■ Task description:
Extract every line of the listing below verbatim, keeping the original order.

■ Rows:

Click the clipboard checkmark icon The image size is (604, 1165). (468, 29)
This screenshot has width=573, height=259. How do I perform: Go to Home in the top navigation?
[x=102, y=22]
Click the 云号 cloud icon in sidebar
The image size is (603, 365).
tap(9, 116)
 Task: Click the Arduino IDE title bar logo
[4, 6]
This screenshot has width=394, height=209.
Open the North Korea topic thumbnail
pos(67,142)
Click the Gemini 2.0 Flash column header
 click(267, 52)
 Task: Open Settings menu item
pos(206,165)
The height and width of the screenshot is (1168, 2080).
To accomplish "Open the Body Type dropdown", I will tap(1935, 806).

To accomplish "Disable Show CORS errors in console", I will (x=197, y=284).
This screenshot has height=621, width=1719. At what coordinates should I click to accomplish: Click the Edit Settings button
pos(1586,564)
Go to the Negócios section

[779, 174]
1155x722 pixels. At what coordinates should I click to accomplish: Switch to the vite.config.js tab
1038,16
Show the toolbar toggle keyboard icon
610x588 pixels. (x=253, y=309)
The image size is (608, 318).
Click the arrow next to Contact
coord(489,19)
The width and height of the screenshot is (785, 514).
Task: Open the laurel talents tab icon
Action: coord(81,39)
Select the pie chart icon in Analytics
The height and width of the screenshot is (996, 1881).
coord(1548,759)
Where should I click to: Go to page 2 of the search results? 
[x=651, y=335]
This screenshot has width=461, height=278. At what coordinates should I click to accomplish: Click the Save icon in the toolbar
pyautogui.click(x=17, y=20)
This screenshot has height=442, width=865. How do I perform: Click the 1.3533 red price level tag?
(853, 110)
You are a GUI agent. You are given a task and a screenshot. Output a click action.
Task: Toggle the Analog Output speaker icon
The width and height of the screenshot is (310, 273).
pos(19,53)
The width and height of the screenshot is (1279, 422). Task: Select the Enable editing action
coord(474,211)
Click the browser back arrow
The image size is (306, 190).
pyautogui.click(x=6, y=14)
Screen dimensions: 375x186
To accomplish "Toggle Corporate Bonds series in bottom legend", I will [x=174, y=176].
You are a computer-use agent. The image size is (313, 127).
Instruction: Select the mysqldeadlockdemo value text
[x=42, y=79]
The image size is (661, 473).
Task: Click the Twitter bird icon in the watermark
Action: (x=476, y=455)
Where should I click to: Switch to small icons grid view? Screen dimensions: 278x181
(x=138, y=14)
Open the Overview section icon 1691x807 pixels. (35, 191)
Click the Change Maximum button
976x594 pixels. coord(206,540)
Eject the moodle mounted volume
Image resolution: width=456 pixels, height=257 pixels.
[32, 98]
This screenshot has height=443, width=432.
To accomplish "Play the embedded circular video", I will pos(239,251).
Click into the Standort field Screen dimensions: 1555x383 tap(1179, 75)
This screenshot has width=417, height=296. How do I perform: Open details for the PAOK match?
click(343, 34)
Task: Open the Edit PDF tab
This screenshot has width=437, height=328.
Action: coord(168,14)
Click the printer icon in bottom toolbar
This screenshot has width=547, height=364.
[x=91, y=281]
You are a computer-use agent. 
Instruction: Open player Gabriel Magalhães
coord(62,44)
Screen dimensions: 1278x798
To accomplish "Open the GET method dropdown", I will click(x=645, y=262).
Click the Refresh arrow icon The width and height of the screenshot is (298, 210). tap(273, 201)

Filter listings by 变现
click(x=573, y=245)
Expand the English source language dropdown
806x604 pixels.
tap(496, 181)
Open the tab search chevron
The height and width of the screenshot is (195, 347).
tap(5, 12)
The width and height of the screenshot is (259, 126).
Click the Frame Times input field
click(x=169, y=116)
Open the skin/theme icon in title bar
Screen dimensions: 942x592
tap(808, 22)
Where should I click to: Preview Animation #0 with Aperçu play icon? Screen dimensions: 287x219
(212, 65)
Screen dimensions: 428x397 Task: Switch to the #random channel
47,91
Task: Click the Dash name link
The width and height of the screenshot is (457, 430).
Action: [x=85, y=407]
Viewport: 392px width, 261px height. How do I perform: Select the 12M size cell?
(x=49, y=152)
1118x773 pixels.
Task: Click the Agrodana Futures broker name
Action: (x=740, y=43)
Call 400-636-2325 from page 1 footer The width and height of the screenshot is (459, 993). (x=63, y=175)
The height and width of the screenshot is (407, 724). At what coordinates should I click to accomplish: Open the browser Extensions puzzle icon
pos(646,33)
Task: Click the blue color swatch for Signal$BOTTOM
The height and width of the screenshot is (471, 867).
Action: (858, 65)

■ Task answer:
Click the clipboard checkmark icon The image size is (604, 1165). (468, 29)
This screenshot has width=573, height=259. How do I perform: Go to Home in the top navigation?
[x=102, y=22]
Click the 云号 cloud icon in sidebar
The image size is (603, 365).
tap(9, 116)
 Task: Click the Arduino IDE title bar logo
[4, 6]
This screenshot has width=394, height=209.
Open the North Korea topic thumbnail
pos(67,142)
Click the Gemini 2.0 Flash column header
 click(267, 52)
 Task: Open Settings menu item
pos(206,165)
The height and width of the screenshot is (1168, 2080).
To accomplish "Open the Body Type dropdown", I will tap(1935, 806).

To accomplish "Disable Show CORS errors in console", I will (x=197, y=284).
This screenshot has height=621, width=1719. At what coordinates should I click to accomplish: Click the Edit Settings button
pos(1586,564)
Go to the Negócios section

[779, 174]
1155x722 pixels. At what coordinates should I click to accomplish: Switch to the vite.config.js tab
1038,16
Show the toolbar toggle keyboard icon
610x588 pixels. (x=253, y=309)
The image size is (608, 318).
Click the arrow next to Contact
coord(489,19)
The width and height of the screenshot is (785, 514).
Task: Open the laurel talents tab icon
Action: coord(81,39)
Select the pie chart icon in Analytics
The height and width of the screenshot is (996, 1881).
coord(1548,759)
Where should I click to: Go to page 2 of the search results? 
[x=651, y=335]
This screenshot has width=461, height=278. At what coordinates should I click to accomplish: Click the Save icon in the toolbar
pyautogui.click(x=17, y=20)
This screenshot has height=442, width=865. How do I perform: Click the 1.3533 red price level tag?
(853, 110)
You are a GUI agent. You are given a task and a screenshot. Output a click action.
Task: Toggle the Analog Output speaker icon
The width and height of the screenshot is (310, 273).
pos(19,53)
The width and height of the screenshot is (1279, 422). Task: Select the Enable editing action
coord(474,211)
Click the browser back arrow
The image size is (306, 190).
pyautogui.click(x=6, y=14)
Screen dimensions: 375x186
To accomplish "Toggle Corporate Bonds series in bottom legend", I will [x=174, y=176].
You are a computer-use agent. The image size is (313, 127).
Instruction: Select the mysqldeadlockdemo value text
[x=42, y=79]
The image size is (661, 473).
Task: Click the Twitter bird icon in the watermark
Action: (x=476, y=455)
Where should I click to: Switch to small icons grid view? Screen dimensions: 278x181
(x=138, y=14)
Open the Overview section icon 1691x807 pixels. (35, 191)
Click the Change Maximum button
976x594 pixels. coord(206,540)
Eject the moodle mounted volume
Image resolution: width=456 pixels, height=257 pixels.
[32, 98]
This screenshot has height=443, width=432.
To accomplish "Play the embedded circular video", I will pos(239,251).
Click into the Standort field Screen dimensions: 1555x383 tap(1179, 75)
This screenshot has width=417, height=296. How do I perform: Open details for the PAOK match?
click(343, 34)
Task: Open the Edit PDF tab
This screenshot has width=437, height=328.
Action: coord(168,14)
Click the printer icon in bottom toolbar
This screenshot has width=547, height=364.
[x=91, y=281]
You are a computer-use agent. 
Instruction: Open player Gabriel Magalhães
coord(62,44)
Screen dimensions: 1278x798
To accomplish "Open the GET method dropdown", I will click(x=645, y=262).
Click the Refresh arrow icon The width and height of the screenshot is (298, 210). tap(273, 201)

Filter listings by 变现
click(x=573, y=245)
Expand the English source language dropdown
806x604 pixels.
tap(496, 181)
Open the tab search chevron
The height and width of the screenshot is (195, 347).
tap(5, 12)
The width and height of the screenshot is (259, 126).
Click the Frame Times input field
click(x=169, y=116)
Open the skin/theme icon in title bar
Screen dimensions: 942x592
tap(808, 22)
Where should I click to: Preview Animation #0 with Aperçu play icon? Screen dimensions: 287x219
(212, 65)
Screen dimensions: 428x397 Task: Switch to the #random channel
47,91
Task: Click the Dash name link
The width and height of the screenshot is (457, 430).
Action: [x=85, y=407]
Viewport: 392px width, 261px height. How do I perform: Select the 12M size cell?
(x=49, y=152)
1118x773 pixels.
Task: Click the Agrodana Futures broker name
Action: (x=740, y=43)
Call 400-636-2325 from page 1 footer The width and height of the screenshot is (459, 993). (x=63, y=175)
The height and width of the screenshot is (407, 724). At what coordinates should I click to accomplish: Open the browser Extensions puzzle icon
pos(646,33)
Task: Click the blue color swatch for Signal$BOTTOM
The height and width of the screenshot is (471, 867).
Action: (858, 65)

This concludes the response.